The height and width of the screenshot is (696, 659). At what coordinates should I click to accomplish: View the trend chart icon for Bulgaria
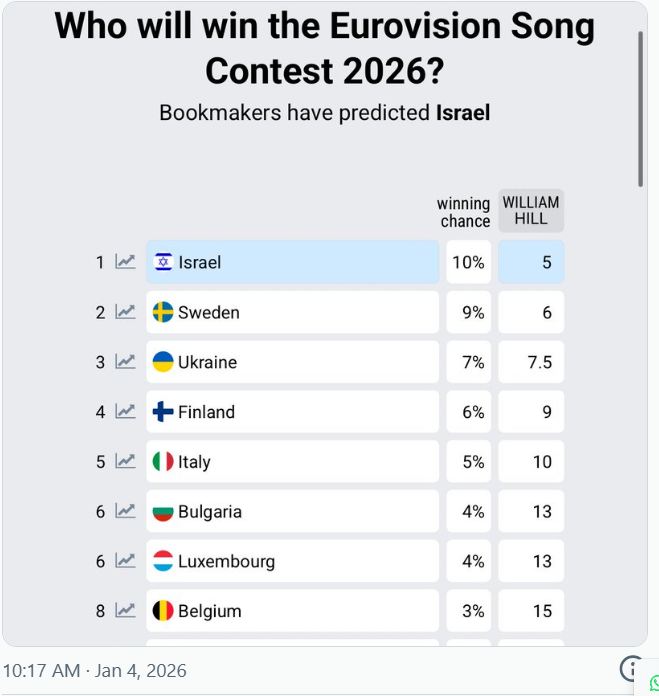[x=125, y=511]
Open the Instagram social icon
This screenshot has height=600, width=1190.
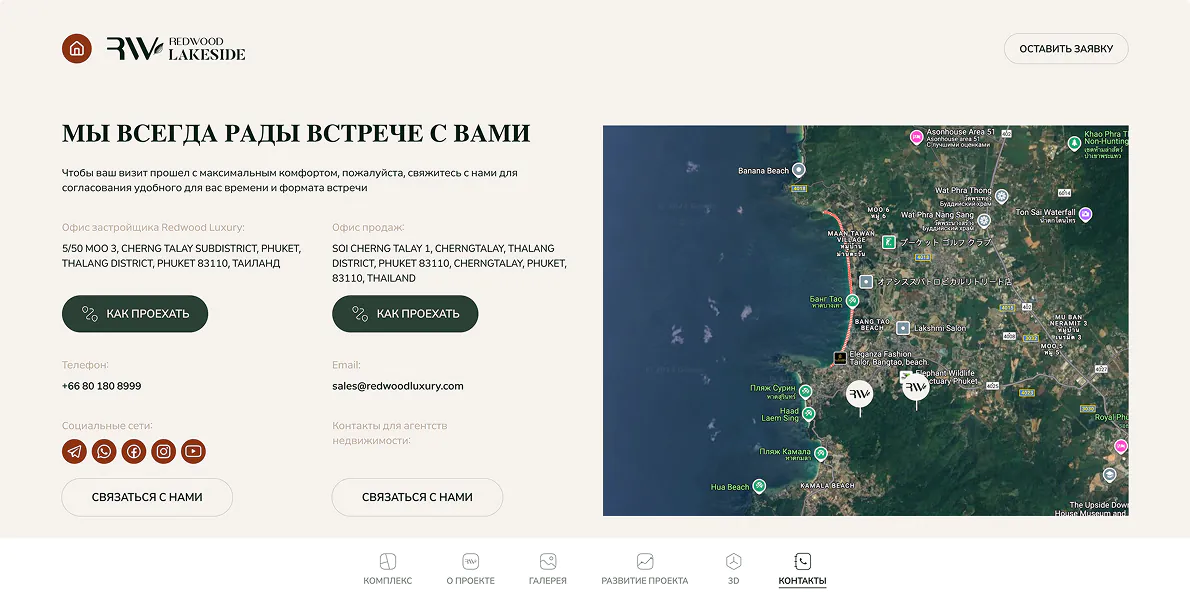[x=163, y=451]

------------------------------------

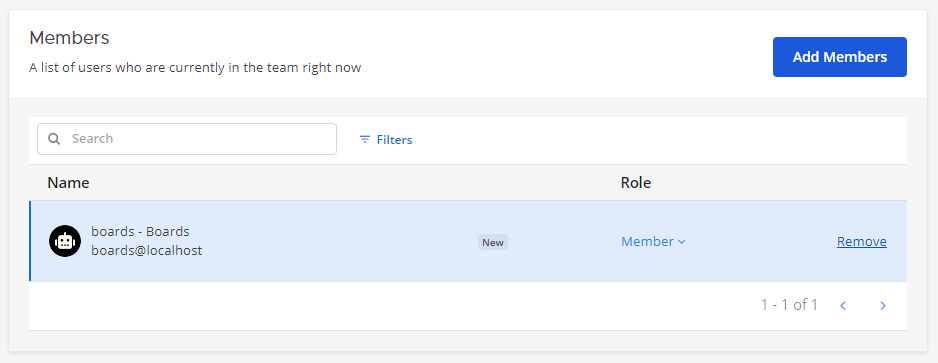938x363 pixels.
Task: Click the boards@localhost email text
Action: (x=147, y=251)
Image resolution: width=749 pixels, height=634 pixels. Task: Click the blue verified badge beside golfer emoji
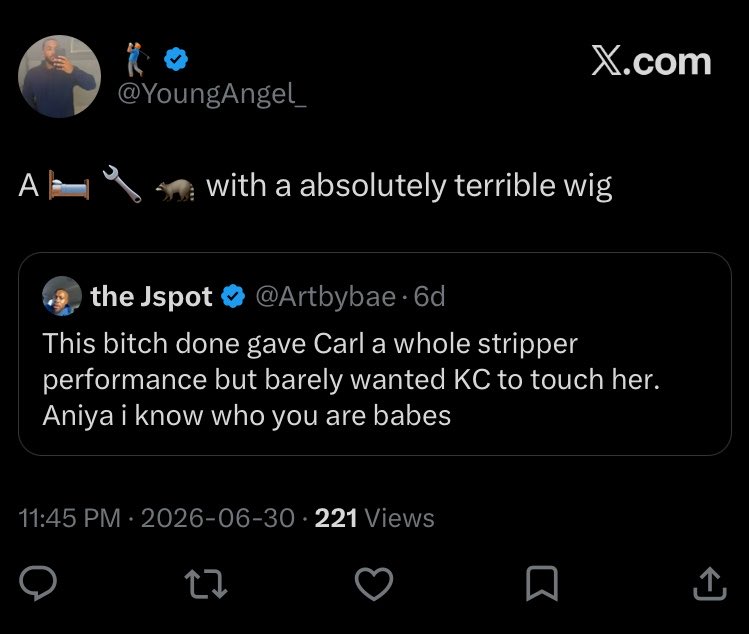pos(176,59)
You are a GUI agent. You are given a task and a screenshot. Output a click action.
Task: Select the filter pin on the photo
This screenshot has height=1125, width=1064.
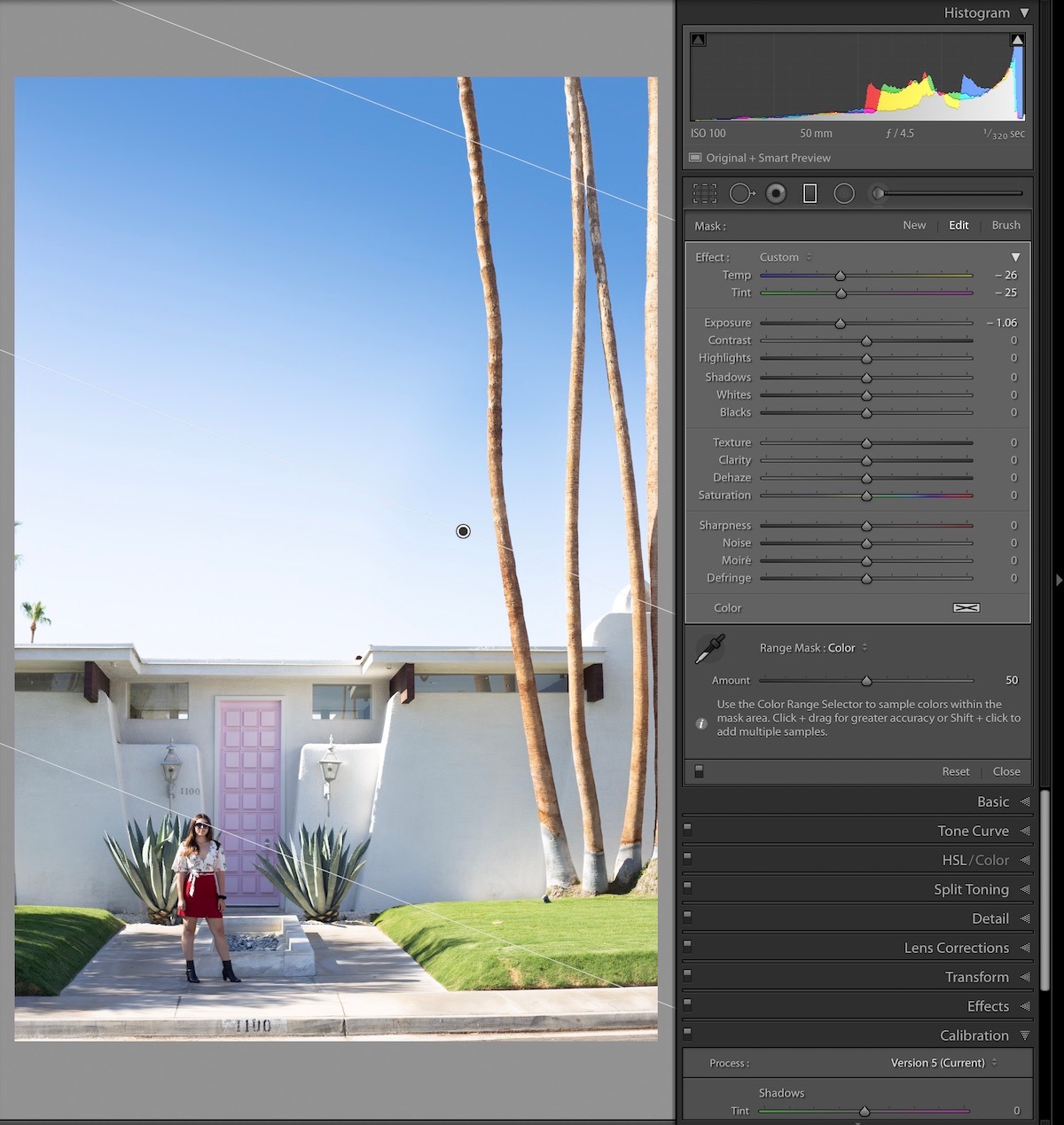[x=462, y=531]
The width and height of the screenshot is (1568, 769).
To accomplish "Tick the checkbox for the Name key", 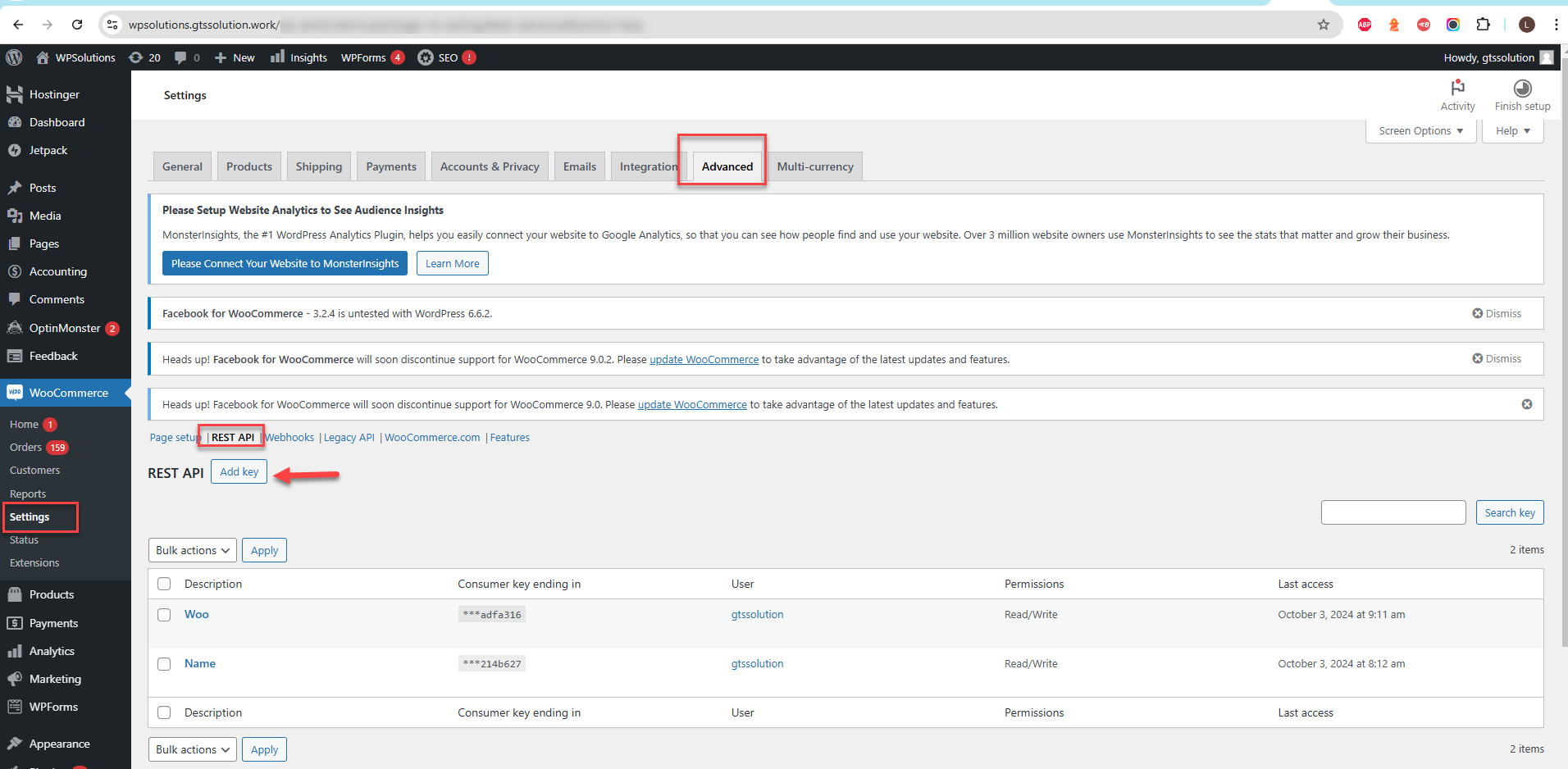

------------------------------------

-- What needs to be done --
Rewrite the entries starting at the line that has "You are a GUI" and ending after the line that has "the checkbox for", changing "screenshot" to "image" and leaving everything else as it is. Omit the pictures from your answer.

-- Result of the task --
You are a GUI agent. You are given a task and a image. Output a click action.
Task: Select the filter pin on the photo
This image has height=1125, width=1064.
[x=462, y=531]
The width and height of the image is (1568, 769).
To accomplish "Tick the checkbox for the Name key", 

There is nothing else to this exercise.